JLM: I’m really really REALLY mean to my characters. Gabe and Delia don’t get a pass on physical jeopardy or emotional pain just because they’re the protagonists. I don’t think I’m rougher on one than the other. I just…torture them in different ways.
Writing ’major craft and fabric chain’ speculative fiction would be breaking new genre ground. A few of my co-workers are utterly convinced the store is haunted, so I’d have a leg up on that. A quick, raw, and very drafty example for you: “A large box jumped off the top shelf in the stock room, breaking open as it hit the cement floor. Hundreds of spools of brightly colored thread clattered out, all of them rolling toward the two wide-eyed clerks in a determined way that Talia couldn’t believe was pure chance. A few spools altered course to keep pace with the others. She tugged Bri into motion, hoping they could reach the door in time.”
TFrohock: Do you have a definite endpoint in mind for your series with Delia?
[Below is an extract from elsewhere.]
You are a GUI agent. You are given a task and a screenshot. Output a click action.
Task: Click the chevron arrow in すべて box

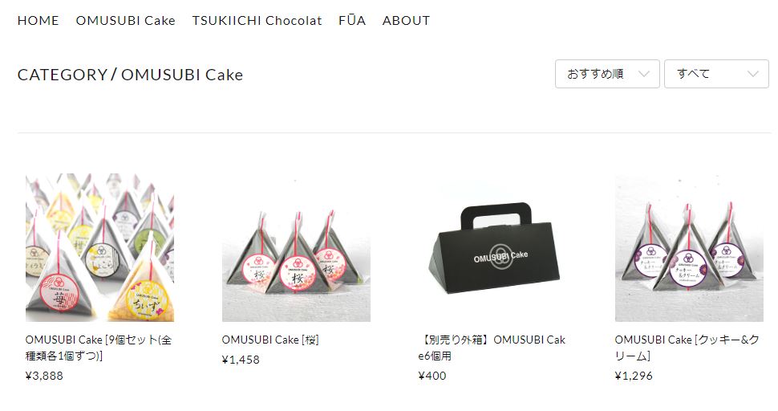click(752, 75)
Or will you keep writing her story for a while longer?
JLM: I have outlines/proposal type thingies (a technical term) for two more books in this world. One is a standalone novel about Dora, set in the time period she lived in Atlanta. The other is a Gabe and Delia book set not long after the end of Against a Brightening Sky, which is the book coming out next year. Whether either one will ever be written is still up in the air at this point. All depends on sales and the powers that be.
When I wrote Delia’s Shadow, I thought that was it. In my mind the book was a standalone and I was done. Then the lone novel became a trilogy. Then I came up with ideas for two more. Now I try not to think about more Delia books too much. Lack of ideas has never been my problem. So, no, I don’t have an endpoint in mind, and I could probably keep writing these for a while. Assuming, of course, that I’m asked to write more.
SeamusWalsh: What’s your all time favourite line from a book, and why?
JLM: There are many sets of all time favorite lines, actually. I’ll be kind and only quote two. :)
One is from a historical fantasy novel titled The Kingdom of Ohio by Matthew Flaming. I don’t have the book at hand, but I’ve always remembered the very last lines. “I take a breath and think of your face. Then I step through, and start again.”
The second set is from the last page of John M. Ford’s novel, The Last Hot Time: “Then he knew. If he ever demanded more power over her than she held from him in return, she would be gone. And as Lucius said, he would fade to dust.”
There are reasons these are among my all time favorite lines, but you might have to read the books to understand completely. One reason is the way they sum up and echo the emotional character arc in these novels. They sum up the journey the protagonists make, and in Flaming’s novel, the courage to step into the unknown and start over, hoping to get it right this time.
These lines resonated deep inside when I read them. I can’t ask more from the end of a novel than that. And it’s what I strive to do with my books.
And a part of me is a total, hopeless romantic. I used to try and deny that, but it’s true.